The biorefinery concept shows great promise for renewable energy and bioproducts. However, achieving economic viability remains a key challenge, particularly in realizing high- value applications for lignin. In this dissertation we investigated three key aspects of processing that affect lignin valorization: extraction, recovery, and solubilization. In Chapter Two, lignin was extracted from biorefinery hydrolysis residue using organosolv, alkaline, and ionic liquid methods and recovery yields were determined for each approach. Recovered lignin solubility was then screened with a range of organic solvents, and the fractional solubility of lignin was successfully predicted by using a novel method, which assumes lignin exhibits a distribution of solubility parameters, given its polydispersity.
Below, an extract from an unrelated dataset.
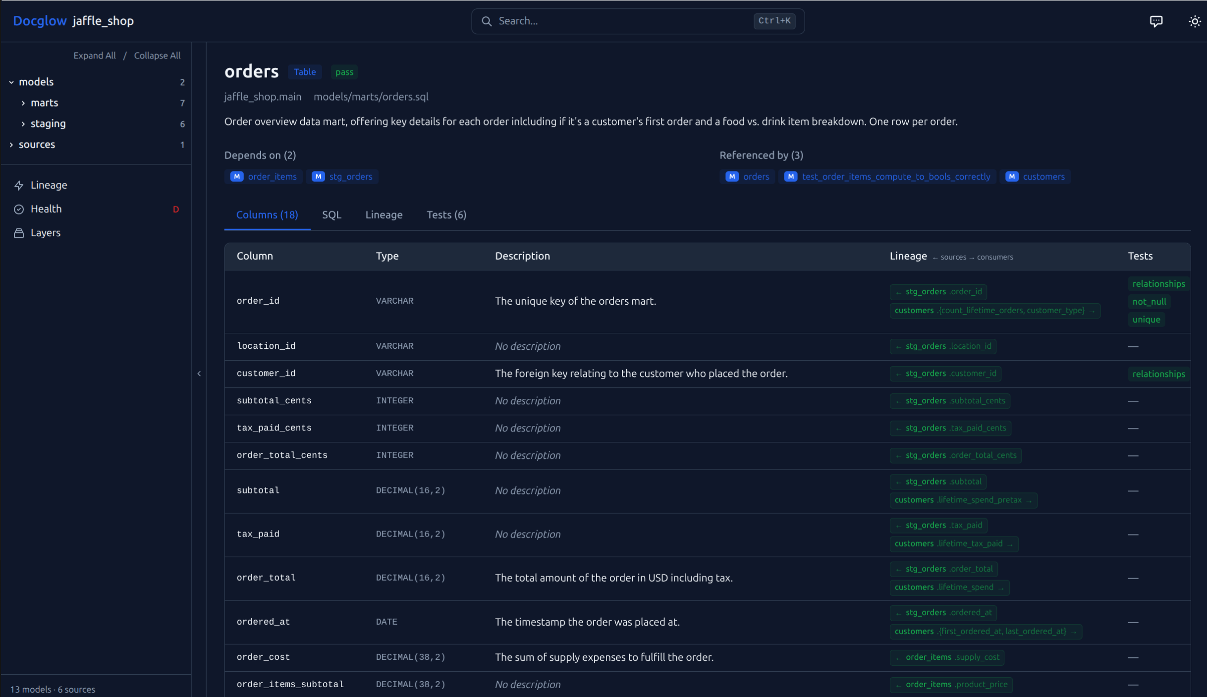Click the model icon beside test_order_items_compute_to_bools_correctly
In Chapter Three, the alkaline extraction of lignin from corn stover and hybrid poplar was scaled and implemented to a 20-L scale by prioritizing the purity of lignin and throughput of lignin production. Lignin was recovered from the pretreatment black liquor by precipitation. The final lignin products were sent to collaborators for research on lignin fractionation and potential high-value applications. Due to inconsistent physical properties, especially color, we conducted a variable screening to determine which recovery condition impacts the physical properties of lignin. The filtering temperature had a significant impact on lignin recovery. In Chapter Four, the filtering temperature during lignin recovery was investigated in detail. A transition temperature was identified for lignin recovery marking a change in processability and color, from dark, slow-filtering lignin to light, easily filterable lignin. Chemical and physical differences between dark and light lignins were identified, such as particle morphology, surface roughness, chemical composition, and solubility. Finally, we proposed a theoretical framework based on colloid science to explain the observed differences by the kinetics of lignin aggregation.